# Webseite die Daten abholt

## JoHo42

Hi Leute,

ich moechte ganz gerne auf eine Webseite MySQL Daten und ein PNG File sehen lassen.

Diese sollen aber alle 5 sec aktualisiert werden.

Ich habe dies bis jetzt durch das refreshen der Webseite gemacht.

Allerdings ist dies nicht die schoenste und sauberste Loesung, ich habe andere

Webseiten gesehen die dies koennen, was brauche ich dafuer?

Geht das rein mit HML / JAVASCRIPT / JAVA?

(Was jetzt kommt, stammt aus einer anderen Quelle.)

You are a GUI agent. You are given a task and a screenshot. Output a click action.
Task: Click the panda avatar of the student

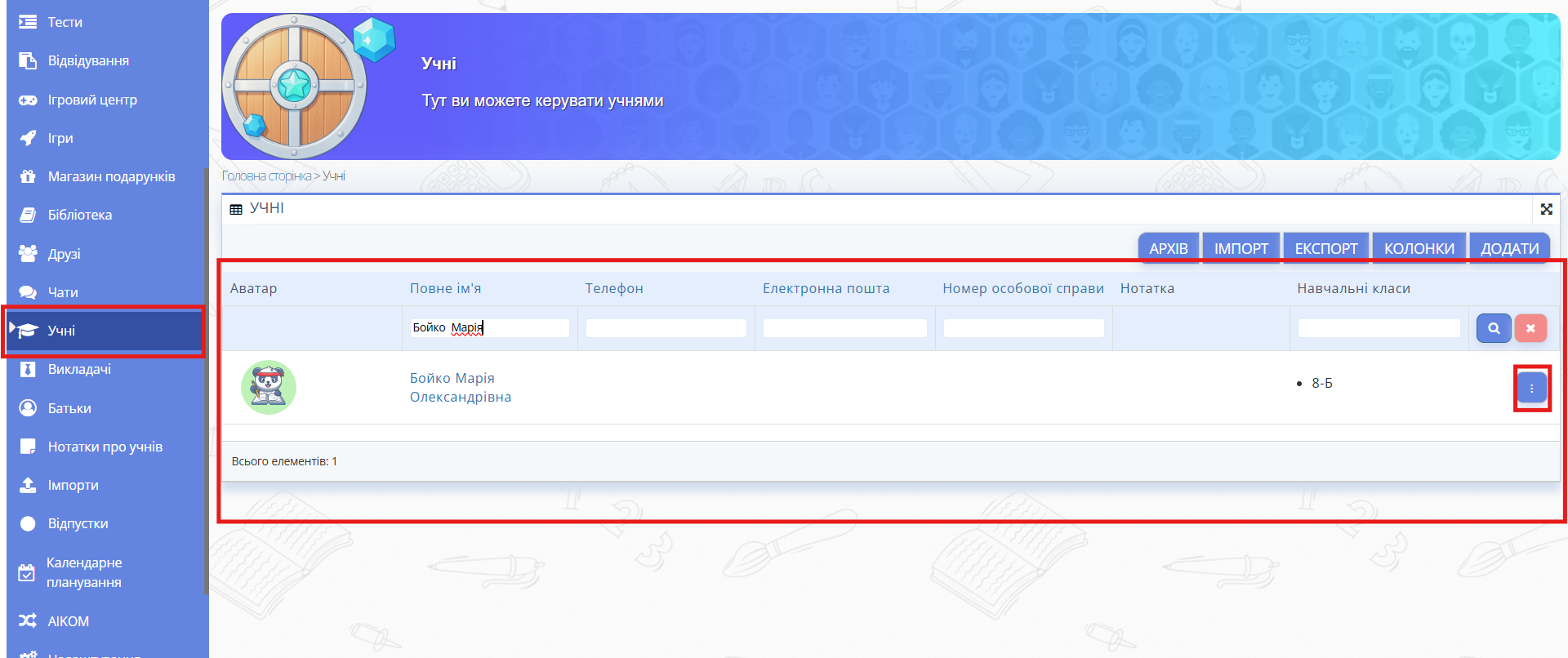click(269, 388)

Die Daten liegen auf dem Server PNG und MYSQL.

Gruss Joerg

----------

## 69719

Ich sehe keine anderen Seiten...

Ein Link wäre eventuell dabei von Vorteil.

----------

## 3PO

Für Firefox gibt es dafür ein Plugin: http://www.erweiterungen.de/detail/Reload_Every/

----------

## JoHo42

Hi Leute,

danke fuer die schnelle Hilfe, habe selbst die Antwort gefunden.

JavaScript und XML ist die loesung.

Oder auch moeglich AJAX ist extra dafuer gemacht.

Gruss Joerg

----------

## disi

So weit ich das nun verstehe, laesst er im Moment via META Eintrag im Header die Seite alle 5 Sekunden neu laden? Er moechte aber nur bestimmten Kontent der Seite erneuert haben, so AJAX technisch?

----------

## JoHo42

@disi

genau so war das gemeinst.

Naja AJAX ist nicht die Loesung er JavaScript und XML.

Damit geht das dann auch.

Gruss Joerg

----------